Un repartidor de la plataforma Uber Eats, en su punto de encuentro en la plaza Ingeniero de la Cierva.
Un repartidor de la plataforma Uber Eats, en su punto de encuentro en la plaza Ingeniero de la Cierva. - Francis Jiménez
Cádiz

El fenómeno de los 'riders' llega a Cádiz

Uber Eats y Glovo se asientan en la ciudad gaditana con decenas de repartidores

Fran M. Galbarro
CádizActualizado:

Son las diez de la noche en la plaza Ingeniero de la Cierva. A la acumulación de personas que transitan por la acera de McDonald’s se le suman más de una decena de jóvenes, todos con mochilas verdes. Algunos incluso esperan sentados en alguno de los bancos de la plaza mientras conversan. Hasta que reciben la notificación en su móvil: el pedido está listo para recoger.

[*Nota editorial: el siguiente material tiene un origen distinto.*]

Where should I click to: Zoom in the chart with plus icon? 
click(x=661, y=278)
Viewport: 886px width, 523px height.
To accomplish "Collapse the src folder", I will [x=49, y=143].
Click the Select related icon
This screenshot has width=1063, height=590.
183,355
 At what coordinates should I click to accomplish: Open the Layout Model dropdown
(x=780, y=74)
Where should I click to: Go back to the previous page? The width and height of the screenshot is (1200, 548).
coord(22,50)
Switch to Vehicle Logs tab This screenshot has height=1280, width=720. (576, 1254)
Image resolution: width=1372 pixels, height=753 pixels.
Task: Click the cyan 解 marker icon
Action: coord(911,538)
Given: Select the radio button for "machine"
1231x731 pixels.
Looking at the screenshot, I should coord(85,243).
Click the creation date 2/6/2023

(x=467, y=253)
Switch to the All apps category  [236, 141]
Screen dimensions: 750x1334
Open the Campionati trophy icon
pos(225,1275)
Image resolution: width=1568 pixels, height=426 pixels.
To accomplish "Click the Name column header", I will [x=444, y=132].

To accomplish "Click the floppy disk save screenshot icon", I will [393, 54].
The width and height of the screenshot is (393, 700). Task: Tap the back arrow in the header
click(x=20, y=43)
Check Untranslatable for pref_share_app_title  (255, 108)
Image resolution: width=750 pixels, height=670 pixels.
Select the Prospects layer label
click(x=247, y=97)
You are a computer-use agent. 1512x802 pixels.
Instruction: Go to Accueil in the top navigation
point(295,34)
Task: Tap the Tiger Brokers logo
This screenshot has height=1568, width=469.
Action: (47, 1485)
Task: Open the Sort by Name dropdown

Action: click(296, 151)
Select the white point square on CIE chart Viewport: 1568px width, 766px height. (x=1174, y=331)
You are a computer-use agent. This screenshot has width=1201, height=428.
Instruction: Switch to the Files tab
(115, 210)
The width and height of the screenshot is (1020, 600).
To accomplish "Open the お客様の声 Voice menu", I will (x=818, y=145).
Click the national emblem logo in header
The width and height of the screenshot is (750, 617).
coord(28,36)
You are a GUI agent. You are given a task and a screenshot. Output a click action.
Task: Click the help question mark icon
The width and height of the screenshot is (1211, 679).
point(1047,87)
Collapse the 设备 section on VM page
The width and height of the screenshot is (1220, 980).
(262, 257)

Se trata de los trabajadores de Uber e Ingeniero de la Cierva es su lugar estratégico. En esa zona de influencia se encuentran la mayoría de los restaurantes en los que sus clientes solicitan pedidos para llevar a casa. Justo detrás, en la calle Muñoz Arenillas, aparcan sus vehículos donde pueden mientras esperan.

Sólo la plataforma Uber Eats tiene unos 60 repartidores aproximadamente, repartidos entre tres empresas: una de Madrid, una de Sevilla y otra de Jerez. Esas empresas contratan a los trabajadores, coordinados por varios jefes de grupo que se reparten los distintos turnos los siete días a la semana. Unos son enviados a extramuros (con parada estratégica en la plaza Ingeniero de la Cierva) y otros al centro. A la hora indicada llegan, activan su aplicación y comienzan su jornada, tal y como estipula su contrato laboral. A partir de ese momento deben estar atentos a los encargos que les asignen desde la aplicación, que les notifica el establecimiento donde debe recoger la comida y la dirección a donde hay que llevarla.

La mayoría de ellos son jóvenes de entre 20 y 30 años y muchos fueron repartidores hasta hace unos meses, aunque los hay hasta de más de cincuenta y de orígenes muy diversos. A principios de verano se abrió un proceso de selección, cuando Uber Eats anunció su llegada a Cádiz –más tarde lo haría de la misma forma con su servicio más conocido–, y recientemente se puso en marcha otra ante el éxito del servicio entre los gaditanos. Todos estos trabajadores aportan su propia motocicleta para realizar los viajes, con el desgaste que esto conlleva para el vehículo. El estacionamiento es uno de los grandes problemas con los que se encuentran, sobretodo en Ingeniero de la Cierva, donde no hay aparcamiento sólo para motos. Sí lo tienen en el centro, donde esperan los pedidos en la zona de estacionamiento para motos entre el Paseo de Canalejas y la pizzería Pomodoro.

Glovo es la otra gran empresa de reparto que ha llegado a Cádiz en los últimos meses. Lo hizo en el mes de julio, poco después de Uber Eats. De momento cuentan con una decena de riders aproximadamente y su implantación no ha sido tan efectiva. Este servicio no sólo trabaja con reparto de comida. Los repartidores, que utilizan la bicicleta como medio de transporte, cargan con los pedidos en la bolsa hasta los domicilios que los usuarios de la soliciten: desde supermercados, tiendas de regalos y también establecimientos de comida.

También colaboran con distintos establecimientos y Cádiz es una de las ciudades medianas en las que se ha implantado el nuevo modelo, en el que es posible trabajar con negocios que aportan sus propios repartidores a la marca, una idea también aplicada por compañías como Just Eat. Las empresas asumen como un recorte de los gastos el trabajar con estas empresas, señaladas por los sindicatos desde su implantación en España por la consecuente precarización del empleo.